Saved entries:
━━━━━━━━
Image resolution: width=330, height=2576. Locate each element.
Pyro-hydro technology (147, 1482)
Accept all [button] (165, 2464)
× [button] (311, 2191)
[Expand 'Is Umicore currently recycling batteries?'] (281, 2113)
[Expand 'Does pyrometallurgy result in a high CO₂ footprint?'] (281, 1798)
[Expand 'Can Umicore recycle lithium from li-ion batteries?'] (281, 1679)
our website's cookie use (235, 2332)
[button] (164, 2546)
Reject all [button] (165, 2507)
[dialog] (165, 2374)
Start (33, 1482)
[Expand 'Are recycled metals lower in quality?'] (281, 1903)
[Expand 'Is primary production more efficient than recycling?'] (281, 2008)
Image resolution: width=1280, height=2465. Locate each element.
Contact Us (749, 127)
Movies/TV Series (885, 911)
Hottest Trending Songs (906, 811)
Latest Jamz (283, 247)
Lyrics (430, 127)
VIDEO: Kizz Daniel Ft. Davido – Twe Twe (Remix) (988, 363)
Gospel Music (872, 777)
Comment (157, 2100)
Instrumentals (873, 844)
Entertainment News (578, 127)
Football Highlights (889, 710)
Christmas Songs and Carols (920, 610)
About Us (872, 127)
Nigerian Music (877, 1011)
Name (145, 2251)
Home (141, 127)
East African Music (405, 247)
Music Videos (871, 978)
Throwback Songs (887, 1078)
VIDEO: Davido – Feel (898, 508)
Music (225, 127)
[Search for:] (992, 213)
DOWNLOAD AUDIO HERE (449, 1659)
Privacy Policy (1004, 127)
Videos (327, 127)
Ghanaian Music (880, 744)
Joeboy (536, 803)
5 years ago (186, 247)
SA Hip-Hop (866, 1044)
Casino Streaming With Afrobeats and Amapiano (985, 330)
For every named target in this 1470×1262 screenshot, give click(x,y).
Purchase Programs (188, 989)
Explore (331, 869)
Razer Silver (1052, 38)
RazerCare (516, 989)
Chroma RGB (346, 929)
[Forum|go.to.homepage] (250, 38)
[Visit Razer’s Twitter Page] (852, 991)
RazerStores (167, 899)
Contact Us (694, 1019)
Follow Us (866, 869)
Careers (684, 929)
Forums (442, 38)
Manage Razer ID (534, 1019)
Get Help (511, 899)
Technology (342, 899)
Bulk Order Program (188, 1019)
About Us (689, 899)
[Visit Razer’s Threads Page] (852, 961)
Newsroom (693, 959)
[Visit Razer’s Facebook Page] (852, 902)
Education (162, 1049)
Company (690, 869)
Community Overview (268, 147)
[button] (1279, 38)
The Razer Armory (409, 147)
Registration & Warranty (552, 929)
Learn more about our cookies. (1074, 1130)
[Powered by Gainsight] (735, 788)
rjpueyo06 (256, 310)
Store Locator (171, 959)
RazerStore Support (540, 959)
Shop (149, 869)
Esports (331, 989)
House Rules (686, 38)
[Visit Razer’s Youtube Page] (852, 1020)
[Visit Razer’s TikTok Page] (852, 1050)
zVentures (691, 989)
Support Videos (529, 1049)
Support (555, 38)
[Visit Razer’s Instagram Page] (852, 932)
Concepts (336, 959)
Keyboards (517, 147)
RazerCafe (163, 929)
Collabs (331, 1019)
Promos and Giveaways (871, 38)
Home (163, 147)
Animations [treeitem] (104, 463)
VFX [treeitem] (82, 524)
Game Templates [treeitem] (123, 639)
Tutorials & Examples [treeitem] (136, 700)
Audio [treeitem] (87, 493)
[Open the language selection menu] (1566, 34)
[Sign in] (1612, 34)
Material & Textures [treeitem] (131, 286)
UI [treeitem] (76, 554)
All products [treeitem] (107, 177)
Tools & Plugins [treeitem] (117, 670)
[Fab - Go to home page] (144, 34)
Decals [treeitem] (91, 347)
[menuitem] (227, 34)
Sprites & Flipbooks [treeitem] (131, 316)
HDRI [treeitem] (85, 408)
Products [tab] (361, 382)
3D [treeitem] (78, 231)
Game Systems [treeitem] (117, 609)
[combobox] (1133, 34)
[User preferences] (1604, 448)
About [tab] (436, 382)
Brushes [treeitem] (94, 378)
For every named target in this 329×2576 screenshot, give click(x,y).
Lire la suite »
━━━━━━━━
Assignment – Your task is to reproduce exactly the lines that begin with the one containing "Chroma RGB (346, 929)" and continue to the end of the data, both ends included.

Exercise result –
Chroma RGB (346, 929)
[Forum|go.to.homepage] (250, 38)
[Visit Razer’s Twitter Page] (852, 991)
RazerStores (167, 899)
Contact Us (694, 1019)
Follow Us (866, 869)
Careers (684, 929)
Forums (442, 38)
Manage Razer ID (534, 1019)
Get Help (511, 899)
Technology (342, 899)
Bulk Order Program (188, 1019)
About Us (689, 899)
[Visit Razer’s Threads Page] (852, 961)
Newsroom (693, 959)
[Visit Razer’s Facebook Page] (852, 902)
Education (162, 1049)
Company (690, 869)
Community Overview (268, 147)
[button] (1279, 38)
The Razer Armory (409, 147)
Registration & Warranty (552, 929)
Learn more about our cookies. (1074, 1130)
[Powered by Gainsight] (735, 788)
rjpueyo06 (256, 310)
Store Locator (171, 959)
RazerStore Support (540, 959)
Shop (149, 869)
Esports (331, 989)
House Rules (686, 38)
[Visit Razer’s Youtube Page] (852, 1020)
[Visit Razer’s TikTok Page] (852, 1050)
zVentures (691, 989)
Support Videos (529, 1049)
Support (555, 38)
[Visit Razer’s Instagram Page] (852, 932)
Concepts (336, 959)
Keyboards (517, 147)
RazerCafe (163, 929)
Collabs (331, 1019)
Promos and Giveaways (871, 38)
Home (163, 147)
Animations [treeitem] (104, 463)
VFX [treeitem] (82, 524)
Game Templates [treeitem] (123, 639)
Tutorials & Examples [treeitem] (136, 700)
Audio [treeitem] (87, 493)
[Open the language selection menu] (1566, 34)
[Sign in] (1612, 34)
Material & Textures [treeitem] (131, 286)
UI [treeitem] (76, 554)
All products [treeitem] (107, 177)
Tools & Plugins [treeitem] (117, 670)
[Fab - Go to home page] (144, 34)
Decals [treeitem] (91, 347)
[menuitem] (227, 34)
Sprites & Flipbooks [treeitem] (131, 316)
HDRI [treeitem] (85, 408)
Products [tab] (361, 382)
3D [treeitem] (78, 231)
Game Systems [treeitem] (117, 609)
[combobox] (1133, 34)
[User preferences] (1604, 448)
About [tab] (436, 382)
Brushes [treeitem] (94, 378)
For every named target in this 329×2576 screenshot, give click(x,y).
Lire la suite »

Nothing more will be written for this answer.